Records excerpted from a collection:
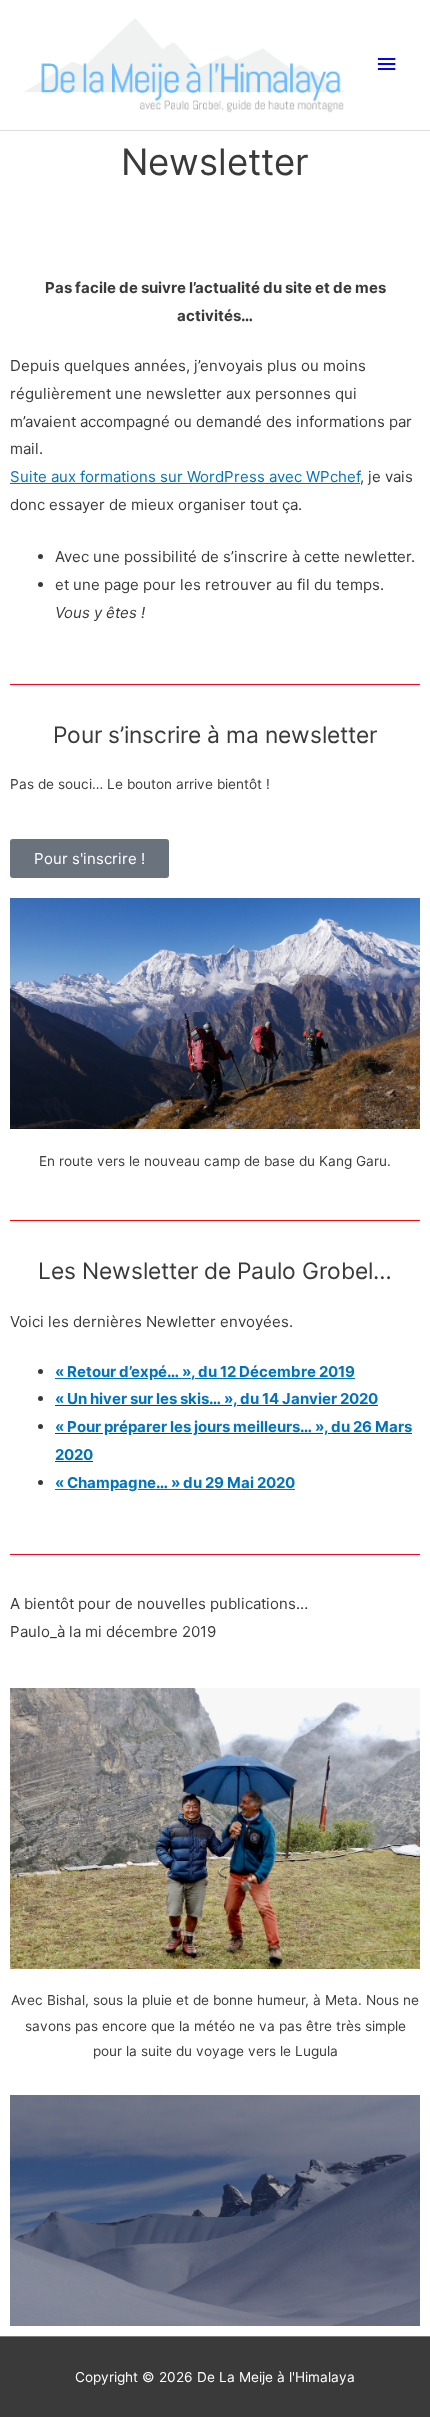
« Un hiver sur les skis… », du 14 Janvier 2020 (216, 1398)
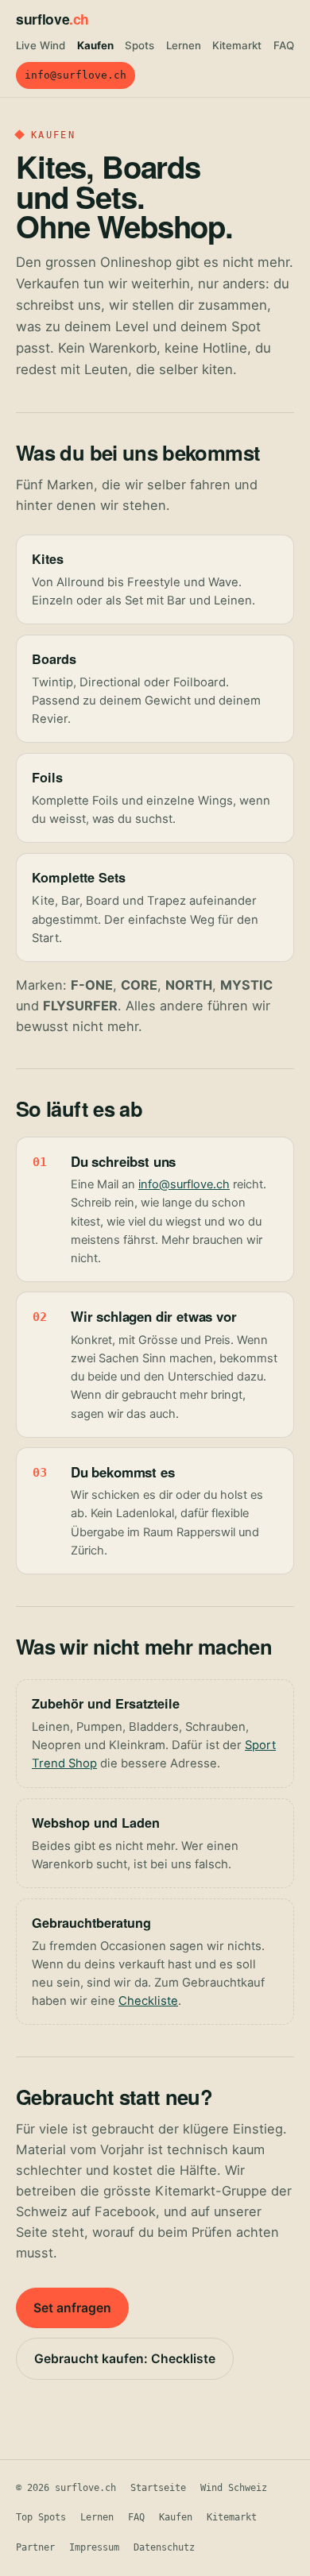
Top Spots (41, 2517)
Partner (35, 2547)
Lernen (183, 45)
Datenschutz (164, 2547)
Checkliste (148, 2001)
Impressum (94, 2547)
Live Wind (40, 45)
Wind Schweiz (233, 2487)
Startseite (158, 2487)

AIM OF THE EXERCISE >> Each entry above is to be written out exactly. The pictures stay out.

ANSWER TO THIS PROBLEM >>
« Un hiver sur les skis… », du 14 Janvier 2020 (216, 1398)
Top Spots (41, 2517)
Partner (35, 2547)
Lernen (183, 45)
Datenschutz (164, 2547)
Checkliste (148, 2001)
Impressum (94, 2547)
Live Wind (40, 45)
Wind Schweiz (233, 2487)
Startseite (158, 2487)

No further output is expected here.